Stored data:
● ● ●

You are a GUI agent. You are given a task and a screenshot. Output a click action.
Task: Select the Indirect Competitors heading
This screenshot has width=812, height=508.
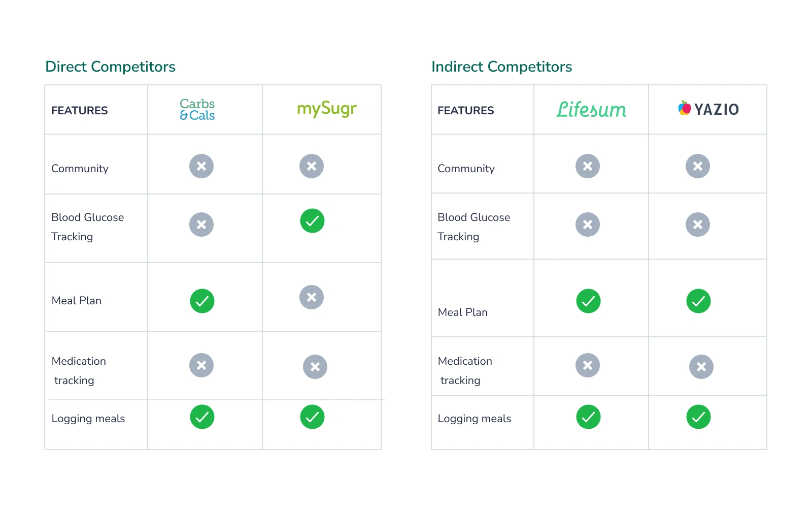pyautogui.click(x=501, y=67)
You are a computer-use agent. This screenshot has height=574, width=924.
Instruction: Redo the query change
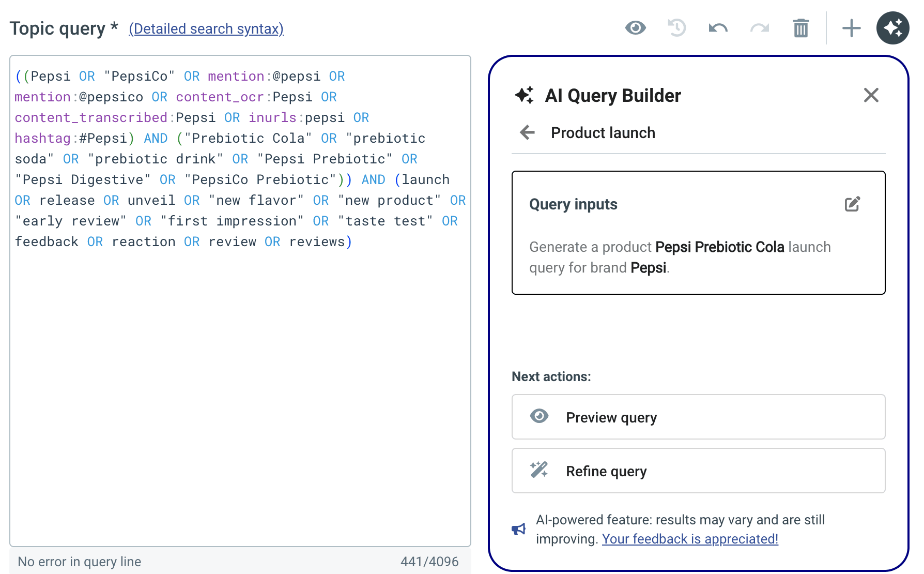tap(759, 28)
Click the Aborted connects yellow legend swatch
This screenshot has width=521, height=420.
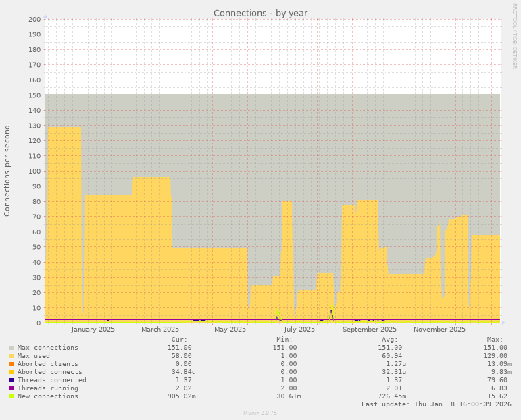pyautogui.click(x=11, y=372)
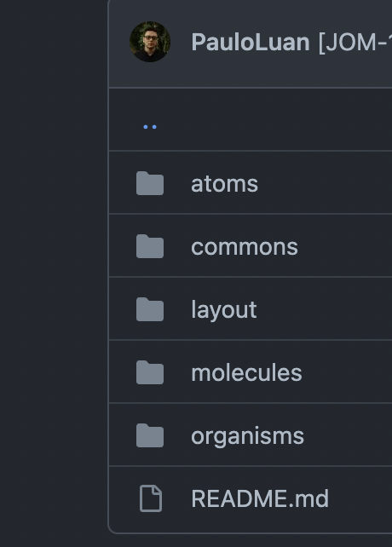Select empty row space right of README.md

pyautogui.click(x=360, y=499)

● ● ●

#### Work required:
Your reply should hold only the lines running from the one with "Instruction: Redo the query change" to the end of the data above, set down exactly, pictures omitted.

#### Problem solution:
Instruction: Redo the query change
tap(759, 28)
Click the Aborted connects yellow legend swatch
This screenshot has width=521, height=420.
pyautogui.click(x=11, y=372)
Select empty row space right of README.md

pyautogui.click(x=360, y=499)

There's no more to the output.